An 43-year-old detainee also died Wednesday of an apparent heart attack at U.S. Camp Bucca, the military said. About 12,300 Iraqi and foreign detainees are being held there and at other U.S. detention centers in Iraq, such as the notorious Abu Ghraib prison.

In London, British Prime Minister Tony Blair said new explosive devices used against coalition forces in Iraq "lead us either to Iranian elements or to Hezbollah."

While stressing that Britain "cannot be sure" about Iran's possible role, he linked the issue to the diplomatic confrontation over Iran's nuclear program.

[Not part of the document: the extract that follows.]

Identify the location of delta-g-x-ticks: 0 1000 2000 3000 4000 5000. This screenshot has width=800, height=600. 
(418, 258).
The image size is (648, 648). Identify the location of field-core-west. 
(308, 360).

"There is no justification for Iran or any other country interfering in Iraq," Blair said at a news conference with Iraqi President Jalal Talabani.

On Wednesday, Press Association reported that a senior government official said Britain believed Iran's Revolutionary Guard supplied explosives technology to insurgents in Iraq that was used to kill eight British soldiers over the summer.

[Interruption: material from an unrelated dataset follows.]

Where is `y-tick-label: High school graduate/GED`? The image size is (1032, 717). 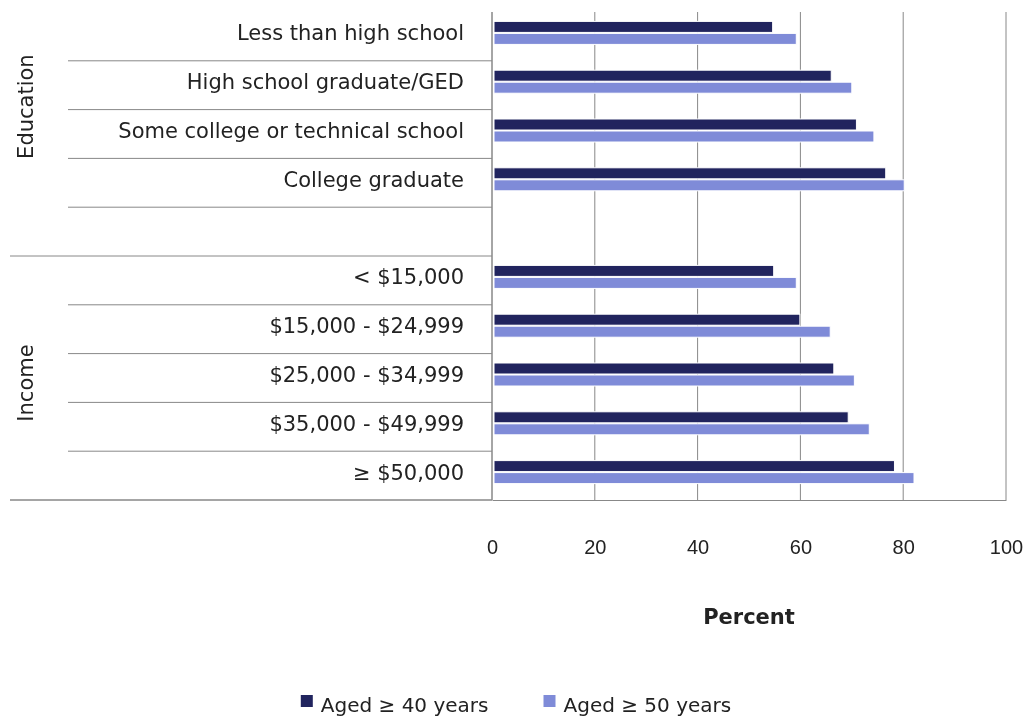
y-tick-label: High school graduate/GED is located at coordinates (325, 82).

Iran "categorically denied the strange accusation," the official Islamic Republic News Agency reported Thursday.

In Beirut, Hezbollah denounced Blair's accusations as "lies," saying it believes he made the accusation "to defend the inability of the occupation to face the growing resistance inside Iraq."

Iran's Revolutionary Guards are believed to have provided training, equipment and money to Hezbollah, treating it almost like an arm of the guard. In Lebanon, Hezbollah focuses on fighting against Israel, but the group also more broadly shares the Revolutionary Guard's anti-U.S. rhetoric and goal of promoting Islamic theocracy.

Tehran is estimated to provide Hezbollah with $10 million-$20 million monthly.